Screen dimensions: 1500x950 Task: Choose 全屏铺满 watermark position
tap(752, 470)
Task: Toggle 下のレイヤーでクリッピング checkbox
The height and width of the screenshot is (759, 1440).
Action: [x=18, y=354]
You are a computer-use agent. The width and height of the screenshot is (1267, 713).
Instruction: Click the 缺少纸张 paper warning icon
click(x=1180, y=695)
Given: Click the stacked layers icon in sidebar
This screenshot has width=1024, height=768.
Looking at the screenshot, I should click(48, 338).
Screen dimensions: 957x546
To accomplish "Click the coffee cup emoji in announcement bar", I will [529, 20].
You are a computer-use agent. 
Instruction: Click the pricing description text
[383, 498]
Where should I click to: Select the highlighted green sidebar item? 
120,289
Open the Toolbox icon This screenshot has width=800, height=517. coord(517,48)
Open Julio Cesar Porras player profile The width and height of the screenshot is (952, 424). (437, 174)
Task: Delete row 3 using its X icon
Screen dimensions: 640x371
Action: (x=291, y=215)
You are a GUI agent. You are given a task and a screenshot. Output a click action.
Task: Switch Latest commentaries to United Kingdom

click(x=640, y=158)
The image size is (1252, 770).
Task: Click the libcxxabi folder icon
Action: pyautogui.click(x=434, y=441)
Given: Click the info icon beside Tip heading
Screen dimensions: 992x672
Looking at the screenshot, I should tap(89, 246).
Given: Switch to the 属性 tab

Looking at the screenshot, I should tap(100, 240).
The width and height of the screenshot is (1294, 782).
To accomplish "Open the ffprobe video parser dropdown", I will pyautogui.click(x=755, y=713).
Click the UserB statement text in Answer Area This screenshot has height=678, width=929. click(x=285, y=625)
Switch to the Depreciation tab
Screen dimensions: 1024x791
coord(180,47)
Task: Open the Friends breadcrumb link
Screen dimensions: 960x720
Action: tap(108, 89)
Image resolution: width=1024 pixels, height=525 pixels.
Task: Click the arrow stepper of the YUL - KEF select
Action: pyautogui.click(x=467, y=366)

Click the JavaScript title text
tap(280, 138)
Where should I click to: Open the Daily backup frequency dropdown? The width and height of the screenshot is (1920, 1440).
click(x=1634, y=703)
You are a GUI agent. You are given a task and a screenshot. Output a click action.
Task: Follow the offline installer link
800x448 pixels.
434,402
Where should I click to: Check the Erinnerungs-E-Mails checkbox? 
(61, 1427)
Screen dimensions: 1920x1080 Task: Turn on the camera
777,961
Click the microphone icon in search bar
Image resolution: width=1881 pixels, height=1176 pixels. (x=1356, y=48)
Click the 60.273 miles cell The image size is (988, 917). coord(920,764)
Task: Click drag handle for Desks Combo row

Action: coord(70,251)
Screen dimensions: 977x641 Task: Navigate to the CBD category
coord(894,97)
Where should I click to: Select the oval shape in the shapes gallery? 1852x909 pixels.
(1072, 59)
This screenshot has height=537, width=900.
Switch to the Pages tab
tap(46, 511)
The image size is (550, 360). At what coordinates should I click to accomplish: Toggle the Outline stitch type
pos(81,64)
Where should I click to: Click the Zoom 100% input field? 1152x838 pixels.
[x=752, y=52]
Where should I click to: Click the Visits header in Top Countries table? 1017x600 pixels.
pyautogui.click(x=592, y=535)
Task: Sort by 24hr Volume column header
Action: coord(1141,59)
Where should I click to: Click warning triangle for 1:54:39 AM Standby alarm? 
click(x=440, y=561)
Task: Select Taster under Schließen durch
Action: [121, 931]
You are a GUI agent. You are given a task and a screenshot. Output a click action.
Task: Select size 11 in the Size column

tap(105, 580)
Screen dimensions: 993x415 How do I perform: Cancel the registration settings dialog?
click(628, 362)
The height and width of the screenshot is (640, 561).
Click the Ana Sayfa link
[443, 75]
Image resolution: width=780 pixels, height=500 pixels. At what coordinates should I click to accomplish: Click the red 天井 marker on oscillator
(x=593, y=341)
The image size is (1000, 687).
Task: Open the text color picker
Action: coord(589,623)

» Task:
Copy the stretch of the records above that runs from the line with "Task: Open the Friends breadcrumb link" through the line with "Click the 60.273". Both end lines belong in the copy, and nothing else does.

» Result for this exercise:
Task: Open the Friends breadcrumb link
Screen dimensions: 960x720
Action: tap(108, 89)
Image resolution: width=1024 pixels, height=525 pixels.
Task: Click the arrow stepper of the YUL - KEF select
Action: pyautogui.click(x=467, y=366)

Click the JavaScript title text
tap(280, 138)
Where should I click to: Open the Daily backup frequency dropdown? The width and height of the screenshot is (1920, 1440).
click(x=1634, y=703)
You are a GUI agent. You are given a task and a screenshot. Output a click action.
Task: Follow the offline installer link
800x448 pixels.
434,402
Where should I click to: Check the Erinnerungs-E-Mails checkbox? 
(61, 1427)
Screen dimensions: 1920x1080 Task: Turn on the camera
777,961
Click the microphone icon in search bar
Image resolution: width=1881 pixels, height=1176 pixels. (x=1356, y=48)
Click the 60.273 miles cell The image size is (988, 917). coord(920,764)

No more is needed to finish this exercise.